According to historical records, the average value of an ox during that time was around 30 shekels of silver. So, if a person stole an ox, they would have to pay back five oxen, which would be equivalent to 150 shekels of silver. In today’s modern dollar value, this would be approximately $5,000.
This example shows that the penalties for theft were quite severe and were meant to deter people from committing such crimes.
Dowries and inheritances
Shekels were also used in the context of dowries and inheritances. In the book of Genesis, it is mentioned that Jacob worked for Laban for seven years to marry his daughter Rachel. As part of the dowry, Laban asked for 100 shekels of silver.

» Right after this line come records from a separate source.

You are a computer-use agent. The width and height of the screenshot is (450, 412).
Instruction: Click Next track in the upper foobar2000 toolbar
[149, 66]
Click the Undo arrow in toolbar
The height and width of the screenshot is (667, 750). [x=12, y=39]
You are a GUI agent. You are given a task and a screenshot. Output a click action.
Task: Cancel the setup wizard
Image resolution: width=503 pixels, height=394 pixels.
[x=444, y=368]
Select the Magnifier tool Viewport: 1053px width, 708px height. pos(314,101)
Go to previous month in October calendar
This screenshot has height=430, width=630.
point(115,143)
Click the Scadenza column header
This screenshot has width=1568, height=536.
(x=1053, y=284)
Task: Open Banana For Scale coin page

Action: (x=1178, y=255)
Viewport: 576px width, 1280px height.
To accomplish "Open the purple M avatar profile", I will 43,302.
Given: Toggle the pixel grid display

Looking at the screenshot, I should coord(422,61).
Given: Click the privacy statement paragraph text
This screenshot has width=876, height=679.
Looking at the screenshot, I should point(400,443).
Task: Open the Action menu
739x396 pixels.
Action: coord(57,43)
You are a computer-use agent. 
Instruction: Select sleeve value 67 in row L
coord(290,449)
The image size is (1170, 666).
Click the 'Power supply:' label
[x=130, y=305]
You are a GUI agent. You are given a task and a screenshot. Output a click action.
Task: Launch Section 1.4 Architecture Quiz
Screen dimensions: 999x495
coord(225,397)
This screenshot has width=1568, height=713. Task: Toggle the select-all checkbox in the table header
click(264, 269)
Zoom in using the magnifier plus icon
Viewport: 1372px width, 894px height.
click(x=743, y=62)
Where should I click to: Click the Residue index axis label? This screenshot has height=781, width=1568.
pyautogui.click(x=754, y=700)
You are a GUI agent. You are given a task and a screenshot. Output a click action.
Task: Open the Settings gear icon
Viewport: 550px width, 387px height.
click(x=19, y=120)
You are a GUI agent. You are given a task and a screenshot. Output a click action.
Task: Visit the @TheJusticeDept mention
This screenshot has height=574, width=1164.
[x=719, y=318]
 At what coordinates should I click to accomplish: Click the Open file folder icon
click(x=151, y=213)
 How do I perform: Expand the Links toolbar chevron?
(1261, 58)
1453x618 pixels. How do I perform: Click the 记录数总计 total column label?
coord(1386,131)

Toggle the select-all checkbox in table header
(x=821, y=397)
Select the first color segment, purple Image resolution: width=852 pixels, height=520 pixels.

If we convert this to modern dollars, it would be equivalent to around $10,000. This example highlights the significance of shekels in terms of dowries and the value placed on marriage contracts during that time.
Converting Old Testament Shekel To Dollar Amounts – Conclusion
While it’s impossible to provide an exact modern dollar equivalent for biblical shekels, experts have provided well-researched estimates based on precious metal content and historical records. Using these estimates, we can get a general sense of the immense value placed on shekels and other monies in Old Testament times.
This provides useful context for understanding the true significance of monetary values referenced in biblical accounts.